Sunday, March 16, 2014

US rolls out gasoline sulfur rule to cut automobile emissions

Starting from 2017 in the U.S., a rule to further limit sulfur in gasoline will be implemented in phases and is expected to be fully enforced in 2025 - a move described by the country's Environmental Protection Agency (EPA) as "a win for public health".

Smokey lorry
Sulfur or not, you don't want to be tailing a vehicle that smokes like this! Pic captured at Jln Penampang.

Ruling to phase in starting in 2017

The rolling out of a rule in the U.S., that would further limit sulfur in gasoline, is expected to cut automobile emissions, provide welcome relief to people with breathing problems and would be the equivalent of removing an estimated 33 million cars from its roads.

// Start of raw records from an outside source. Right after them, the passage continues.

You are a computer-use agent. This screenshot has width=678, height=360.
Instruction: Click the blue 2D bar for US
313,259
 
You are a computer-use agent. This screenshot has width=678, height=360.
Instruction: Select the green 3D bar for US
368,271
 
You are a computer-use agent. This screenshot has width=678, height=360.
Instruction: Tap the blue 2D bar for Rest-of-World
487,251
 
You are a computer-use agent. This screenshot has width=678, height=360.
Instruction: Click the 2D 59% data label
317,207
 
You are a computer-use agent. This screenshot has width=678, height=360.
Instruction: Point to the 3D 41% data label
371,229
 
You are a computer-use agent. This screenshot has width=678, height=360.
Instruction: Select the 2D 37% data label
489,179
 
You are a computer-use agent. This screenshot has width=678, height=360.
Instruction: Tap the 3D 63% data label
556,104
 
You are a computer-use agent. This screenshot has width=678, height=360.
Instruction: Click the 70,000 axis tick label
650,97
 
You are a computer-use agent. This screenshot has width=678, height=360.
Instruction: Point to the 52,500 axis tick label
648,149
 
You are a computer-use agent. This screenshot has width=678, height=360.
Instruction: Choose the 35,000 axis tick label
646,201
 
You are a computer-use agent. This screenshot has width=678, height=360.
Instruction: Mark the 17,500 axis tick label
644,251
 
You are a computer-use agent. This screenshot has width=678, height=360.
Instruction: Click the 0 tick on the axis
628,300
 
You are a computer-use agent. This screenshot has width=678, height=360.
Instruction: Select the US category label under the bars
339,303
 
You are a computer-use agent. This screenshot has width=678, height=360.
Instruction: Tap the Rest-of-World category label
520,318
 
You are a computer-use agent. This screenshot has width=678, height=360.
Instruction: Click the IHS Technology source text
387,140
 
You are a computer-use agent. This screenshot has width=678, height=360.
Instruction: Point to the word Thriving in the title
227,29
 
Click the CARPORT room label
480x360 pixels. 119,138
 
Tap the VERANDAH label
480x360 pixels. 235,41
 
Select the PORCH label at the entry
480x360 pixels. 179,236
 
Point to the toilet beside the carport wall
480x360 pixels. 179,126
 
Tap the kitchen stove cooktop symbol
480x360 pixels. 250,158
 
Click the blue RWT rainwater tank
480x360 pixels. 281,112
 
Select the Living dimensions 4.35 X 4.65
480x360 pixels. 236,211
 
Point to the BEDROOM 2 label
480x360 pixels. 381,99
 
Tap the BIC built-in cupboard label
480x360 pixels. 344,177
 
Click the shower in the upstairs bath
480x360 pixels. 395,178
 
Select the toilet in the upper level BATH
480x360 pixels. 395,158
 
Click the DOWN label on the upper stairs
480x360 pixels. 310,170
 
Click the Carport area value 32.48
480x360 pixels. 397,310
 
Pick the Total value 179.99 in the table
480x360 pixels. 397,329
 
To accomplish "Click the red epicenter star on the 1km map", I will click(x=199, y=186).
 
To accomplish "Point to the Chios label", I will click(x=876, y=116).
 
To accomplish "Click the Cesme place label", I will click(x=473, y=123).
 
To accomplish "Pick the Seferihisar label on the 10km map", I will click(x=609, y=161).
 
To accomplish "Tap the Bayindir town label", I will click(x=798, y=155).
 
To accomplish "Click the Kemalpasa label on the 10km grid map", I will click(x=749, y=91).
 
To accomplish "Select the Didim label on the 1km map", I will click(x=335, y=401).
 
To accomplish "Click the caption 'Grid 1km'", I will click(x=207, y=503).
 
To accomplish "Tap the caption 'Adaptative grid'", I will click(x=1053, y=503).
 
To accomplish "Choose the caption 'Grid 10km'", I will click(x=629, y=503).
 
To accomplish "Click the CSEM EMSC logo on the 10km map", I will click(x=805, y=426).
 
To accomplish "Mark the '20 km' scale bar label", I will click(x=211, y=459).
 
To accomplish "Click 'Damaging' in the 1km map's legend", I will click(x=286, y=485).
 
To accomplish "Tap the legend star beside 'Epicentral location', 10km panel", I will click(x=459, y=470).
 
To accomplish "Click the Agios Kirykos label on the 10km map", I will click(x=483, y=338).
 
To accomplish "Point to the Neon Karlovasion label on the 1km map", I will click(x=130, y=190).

U.S. oil refineries will be required to purchase new equipment to remove sulfur, which builds up in vehicle emission-control devices, causing more pollution. 

Conservationists and automakers such as Ford Motor praised the move, while a trade group that represents the oil and gas industry blasted it as an unnecessary step that will hurt consumers.

The EPA said the requirement, when fully implemented in 2025, will cost consumers less than a cent per gallon more at the pump while preventing 2,000 premature deaths a year and lowering health-care costs by as much as $19 billion. It will increase the average price of a car by about $75.

Differences in opinion

Meanwhile, the American Petroleum Institute countered that complying with the rule will increase gas prices by up to nine cents a gallon. API Downstream Group Director Argued that the rule will not only become a threat to consumers, jobs and economy, but it will provide negligible, if any, environmental benefits.

Expressing support for the rule, American Lung Association estimated that the rule will prevent 19,000 asthma attacks and 300,000 missed days of work and school by 2030.

TheGreenMechanics: Aye, Sir! Let's do it.